**TEXT ZUR ANALYSE**
◇ ◇ ◇ ◇ ◇ ◇ ◇
Diesbezügliche Feldstudien beschränkten sich bisher fast ausschließlich auf die Welt der Erwachsenen und betrafen die periodischen Veränderungen der körperlichen und/oder mentalen Aktivität auf verschiedenen Arbeitsplätzen, wie z.B. Fabriken oder Baustellen. Obwohl bereits gegen Ende des 19. und zu Beginn des 20. Jahrhunderts verschiedene Studien (Ebbinghaus, Gates, Winch, Laird) sich mit dem intellektuellen Leistungsprofil von Schülern befassten, wurden erst kürzlich neuere Studien unternommen, welche sich speziell den Rhythmen der Kinder widmeten [5].
◇ ◇ ◇ ◇ ◇ ◇ ◇
**AUFGABEN**
A – Erläutern Sie anhand des Textes über Studien zu Leistungsrhythmen in ein bis drei Sätzen, worin sich die Studien vom Ende des 19. und Beginn des 20. Jahrhunderts von den erst kürzlich unternommenen Studien unterscheiden.
B – Schreiben Sie den Text über Studien zu Leistungsrhythmen im Anschluss an seinen letzten Satz weiter.

**BEREITGESTELLTE DATEN**
◇ ◇ ◇ ◇ ◇ ◇ ◇
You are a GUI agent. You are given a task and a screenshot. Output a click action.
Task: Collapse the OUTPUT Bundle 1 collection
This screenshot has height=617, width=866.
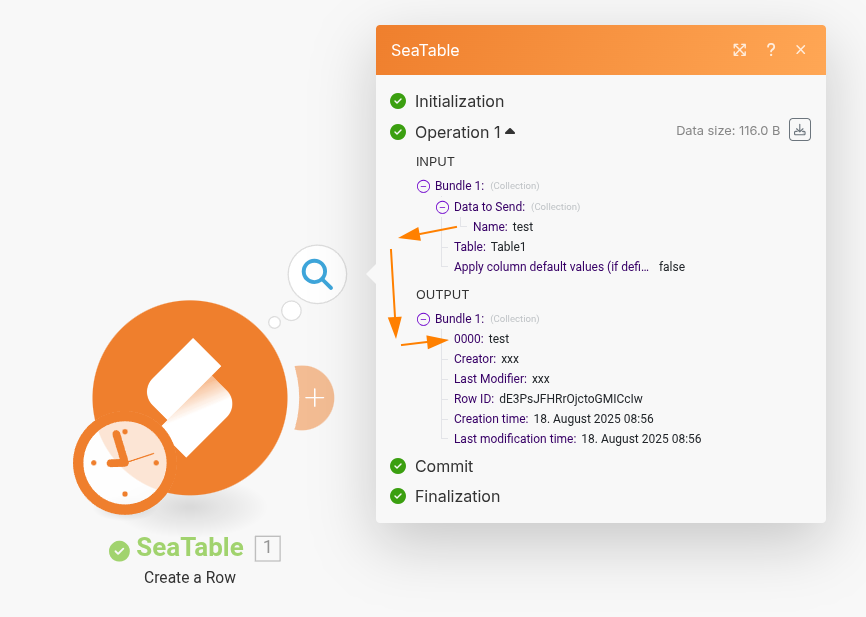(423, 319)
◇ ◇ ◇ ◇ ◇ ◇ ◇
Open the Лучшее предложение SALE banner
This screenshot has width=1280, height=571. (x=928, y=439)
◇ ◇ ◇ ◇ ◇ ◇ ◇
**LÖSUNGEN NACH NUMMER**
A – Die frühen Studien von Ebbinghaus, Gates, Winch und Laird befassten sich mit dem intellektuellen Leistungsprofil von Schülern. Die neueren Studien widmen sich dagegen speziell den Rhythmen der Kinder.

B –
1.1.2    Bezug zum allgemeinen Sprachgebrauch

Wie bereits in der Einleitung erwähnt wurde, steht der Gebrauch des Begriffs „Schulrhythmen" nicht immer in direktem Zusammenhang mit den biologischen oder psychologischen Rhythmen der Kinder, so wie die Chronobiologen und
-psychologen es sehen würden. Stattdessen treffen bei der Deutung dieses Begriffs widersprüchliche Meinungen aufeinander. Einige sehen in den Schulrhythmen das Fortschreiten der Schüler in ihrem Lernprozess, andere setzen sie mit dem Wechsel der Aktivitäts- und Ruhephasen gleich, die durch die gesellschaftliche Institution Schule vorgegeben werden, in anderen Worten mit der Arbeitszeiteinteilung auf täglichem, wöchentlichem oder jährlichem Niveau. Wiederum andere definieren die Schulrhythmen als eigene Rhythmen der Kinder, Jugendlichen und Erwachsenen im schulischen Kontext. Der bei dieser Meinungsvielfalt entstehende Widerspruch besteht darin, dass Schulrhythmen einerseits mit Schulzeiten oder -organisationen, andererseits mit jeder periodischen Veränderung beim Schüler gleichgesetzt werden.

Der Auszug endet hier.